Delphi was first inhabited in Mycanean times around 1500 B.C., but it started to flourish as a spiritual center in the 8th century B.C. when priests from Knossos in Crete brought the cult of Apollo to the site.

Entering the sanctuary of Apollo at Delphi, we walked up the Sacred Way, winding our way through numerous memorials and treasuries built by the various Greek city-states.

Like the other archeological sites we have visited in Greece, Delphi had a fantastic museum housing artifacts uncovered at the site, as well as a model of the grounds. In this model, you can see the Sacred Way leading up to the large white Temple of Apollo, with the Theater above it on the mountainside:

The small treasury building sitting just below the Temple of Apollo is the Treasury of the Athenians and it was reerected from the original components in 1904, after collapsing during an ancient earthquake.

A little further up the Sacred Way is the Rock of Sybil where the first Oracle of Delphi supposedly predicted the Greek victory in the Trojan War. It’s that big, clumpy looking rock sitting to the right of and above the Treasury of the Athenians.

The Oracle didn’t stay in this lowly spot for long, though. Above the Rock of Sybil, the Greeks built a grand temple to the god, Apollo, surrounding a chasm in the rock from which intoxicating vapors rose.

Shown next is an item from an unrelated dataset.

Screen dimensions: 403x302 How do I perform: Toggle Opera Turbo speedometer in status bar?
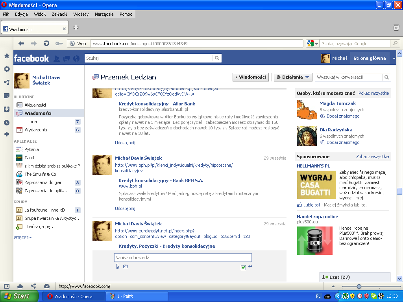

People traveled from all over Greece and the Mediterranean to ask the Oracle of Apollo at Delphi for guidance on matters personal, spiritual and political. In fact, our guide at Ephesus told us that no military campaign could be undertaken without the blessing of the Oracle at Delphi. No matter was too big or too small to ask of the Oracle.

We could see the Temple of Apollo peaking out over the wall above as we wound our way upward.

And, then, there it was:

These are the ruins of the third Temple of Apollo; this one, built in the 4th century B.C.

The Oracle, always a woman in her 50s from the local area, would be bathed in the nearby spring water, then taken by the priests to the Temple where she would breathe the vapors and go into a trance, babbling so that only the priests could hear her. They would then interpret her words into answers to the questions that had been asked of her.

Let me give you and example of the way these Q&A sessions would go:

King Croesus: “What will happen if I take war to the Persians?”
Oracle (through the priests): “You will destroy a mighty empire.”

He did destroy a mighty empire, but it wasn’t the Persian Empire; it was his own. But wasn’t that a great answer? Simple and ambiguous. Awe-inspiringly clever. Ask the seer, sucker.

Anyway, business was good enough for the Oracle and the priests that they were able to maintain this massive Temple of Apollo…

…and draw a big enough crowd to fill a Theater:

Amused, we continued our walk up the mountainside to the Stadium where games similar to those at Olympia took place. This Stadium was smaller than the one at Olympia, but since the Romans built stone seating covering the Greek embankments, it was much more impressive to the see.

Here’s the finish line:

It must have been something to attend a race here, back in the day. And no doubt that every race, the Oracle would have predicted that somebody would win; but she and her priests were smart enough not to say who.